Personal information
- Born: March 21, 1997 (age 29) Slidell, Louisiana, U.S.
- Listed height: 6 ft 7 in (2.01 m)
- Listed weight: 245 lb (111 kg)

Career information
- High school: Salmen (Slidell, Louisiana)
- College: Baylor (2015–2019)
- WNBA draft: 2019: 1st round, 7th overall pick
- Drafted by: Los Angeles Sparks
- Playing career: 2019–present

Career history
- 2019: Los Angeles Sparks
- 2019–2020: Xinjiang Magic Deer
- 2020–2021: Atlanta Dream
- 2020–2021: Kayseri Basketbol
- 2021–2022: Hatayspor
- 2022–2023: Maccabi Bnot Ashdod
- 2023: Xinjiang Magic Deer
- 2023–2024: Dallas Wings
- 2024–2025: Inner Mongolia
- 2025: Phoenix Mercury
- 2026-present: Las Vegas Aces

Career highlights
- NCAA champion (2019); 3× WBCA Coaches' All-American (2017–2019); Second-team All-American – USBWA (2019); All-American – USBWA (2018); Big 12 Player of the Year (2018); 2× Second-team All-American – AP (2018, 2019); 2× Big 12 Tournament Most Outstanding Player (2018, 2019); 2× Big 12 All-Defensive Team (2017, 2019); 3× First-team All-Big 12 (2017–2019); Big 12 All-Freshman Team (2016); McDonald's All-American (2015);
- Stats at Basketball Reference

= Kalani Brown =

American basketball player (born 1997)

Kalani Brown (born March 21, 1997) is an American professional basketball player for the Las Vegas Aces of the Women's National Basketball Association (WNBA).

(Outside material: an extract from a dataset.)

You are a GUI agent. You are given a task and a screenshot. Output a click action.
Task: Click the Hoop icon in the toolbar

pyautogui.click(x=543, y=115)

She has received multiple honors during her playing career, and was named an All-American by the Women's Basketball Coaches Association (WBCA) following the 2017 and 2018 seasons.

==WNBA career==
===Dallas Wings (2023–2024)===
On February 2, 2023, Brown signed a training camp contract with the Dallas Wings. Brown went through training camp with the Wings, but was one of the last cuts they made and she did not make the 2023 Opening Night roster. She returned a few weeks later to the Wings, as she signed a hardship contract due to the Wings having injuries on the team. On June 23, 2023, Brown was released from her Hardship Contract with the Wings. She returned a day later on another hardship contract with the Wings.

===Phoenix Mercury (2025)===
On February 2, 2025, Brown was traded to the Phoenix Mercury in a four-team trade.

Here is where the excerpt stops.